▶ [PAGE]

== == ==

Unfortunately, we’d gotten our timing wrong, and had to wait more than three hours for the horses to go on the block.

During that time, I saw dozens of cows, bulls, steers and calves run through the half-moon shaped pen, that was also a scale, and sold by the pound.

The process was quick, and there were about 30 people in the small indoor amphitheater bidding and watching. I wondered how the wild horses would react to the shaky metal floor, slamming doors, and the odd enclosure into which they’d be driven and separated from their herd. An auction yard has no place for natural horsemanship.

Finally, the bovines were all sold. The bidding ranchers in their crisp, starched Wranglers and Stetson hats left the building. Several cowboys were in the stands, mostly canner bidders. There were also some “grade” domestic horses in the sale.

These horses are victims of the poor economy, high hay prices, and the fact that few little girls long for horses as they did in decades past.

A nice quarter horse or Arabian that would have sold for $1,000 10 years ago, goes for around a hundred. People bidding on these horses have no concern for how well they’re trained, or if they have a friendly personality. Their only interest is in their weight. Now, that horse will sell for around $100, get loaded on a truck with 26 others, and make the long haul to a slaughter house in Canada or Mexico, with no stop to relieve themselves outside of the trailer, or even a drink of water. This is the fate of the free horses that you see on Craigs List every day. Most of them end up at an auction yard.

But this is the sixth auction of estray horses trapped by the NDA since September, attended by the wild horse advocates. It’s easy to pick them out in the crowd: middle-aged women, sitting in groups.

One of them is Shannon Windle of Hidden Valley Wild Horse Protection Fund. Another is Anna Orchard, who lives at the foot of Toll Road. She’s there to buy some of the horses in the Bay Bunch, most of whom have been seen roaming in the foothills, and in the subdivision on Equestrian Road

Orchard comes from a ranching family, “I’ve bought horses in the past from the state prison sale and at the Wild Horse & Burro Expo. For these horses, I’m going to gentle and saddle train them, and then send them up to my family in Canada who will use them as ranch horses. They’re wonderful.”

== == ==

▶ [GIVEN DATA]
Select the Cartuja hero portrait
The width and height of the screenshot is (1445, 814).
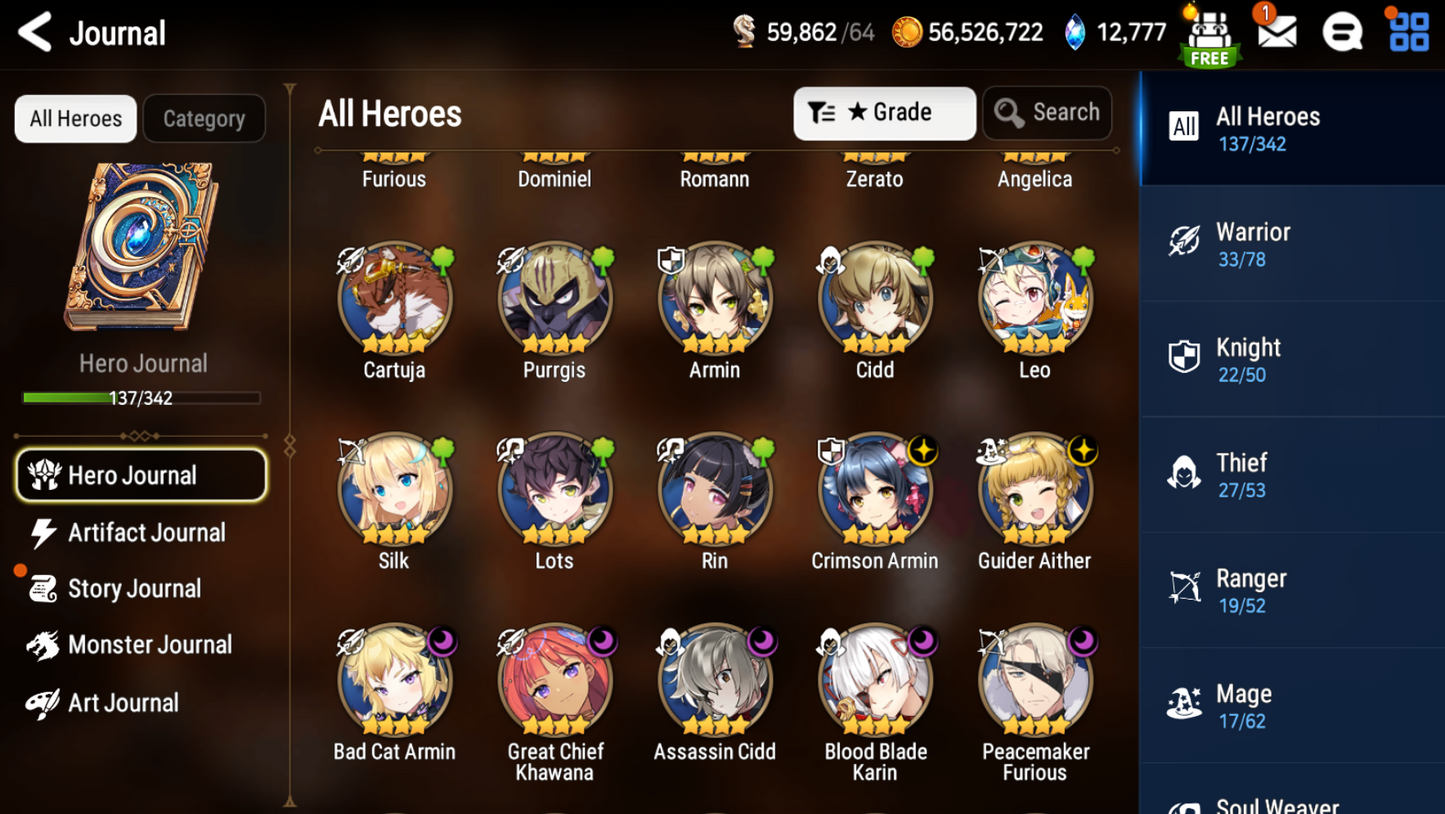point(394,300)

== == ==

▶ [WHAT TO DO]
- a) In the horse auction account, how long did the writer wait for the horses to go on the block?
- b) Continue the horse auction account from its last sentence, in the same style.

▶ [THE ANSWERS]
- a) More than three hours.

- b)
But how do you bid on a horse when you aren’t even allowed to get near it to evaluate it? Nevada Livestock Marketing does not allow bidders near the horses in advance of the auction, and it’s true that one can’t even take a photo or video. When he pulled out his camera to take photos during the auction, Patrick was sternly reminded of that by owner, Jack Payne. It was all the horse advocates could do, to try to match up the hip numbers with the horses’ brief descriptions on the sale sheet during the auction.

Windle had told me that at past auctions, she’d not even been allowed up on the catwalk nearest the wild horse pens. She’d take the list of sale horses and her binoculars and go up on the far catwalk, and try to match descriptions and hip numbers. Every time, a cowboy down below would yell, “Camera!” and the catwalk would clatter with the running boots of a yard employee bent on stopping her “photography,” only to realize she had binoculars.

The grade horses were first on the block and sold by the pound. An 1100 pound horse sold for around $100. Then the wild horses were prodded through the door. Often, they slipped on the slick metal floor strewn with sawdust, and feces, and had to be chowsed to get up and go on. Neighs rang out as herdmates were separated from one another. At one point, a mare was sold, and several lots later, her nursing foal came through, whinnying frantically for his mother.

“That foal should have NEVER been separated from its mother! You need to stop bidding on that foal and just put it with its mother,” Tam Resovich of the Starlight Sanctuary commanded. Looks were exchanged between Jack Payne and the auctioneer. The usual practice at sale yards is to never separate a nursing animal from its mother. They gave in to Resovich’s request.

But while this would seem to reflect a degree of fairness, what was happening once the wild horses came across the block was decidedly unfair. The estrays that averaged in weight at around 700 pounds. were selling for around $300! Over twice the amount of the much larger grade horses. This was only due to the fact that sale yard owner, Jack Payne, was sitting in a front-row seat bidding on every lot.

Toe-to-toe he went with Shannon Windle, who had bidder numbers from Hidden Valley, as well as several other advocacy groups. Horses from Stagecoach, Fernley, Rhodes Road, and   the Toll Road area went through. But why would Payne bid so much for these horses that were worth far less than the grade horses? He seemed bent to drive the prices paid by Windle, Orchard and the others as high possible.

In two instances (of 41), he did buy horses. Windle dropped out. Later on in the office when bidders were settling their accounts, she asked Payne if she could buy the two horses he’d bought. “Sure, you can pay what I did.” Windle spent $7,720 at the sale that day, and not one wild horse went to slaughter. The horses she did not buy were bought by Orchard and other advocates.

This sale left more questions than answers. I’ve been to many auctions in my lifetime, and never have I bid against the auction house owner in the stands. I know about absentee and phone bidders, but this seemed nothing like those scenarios.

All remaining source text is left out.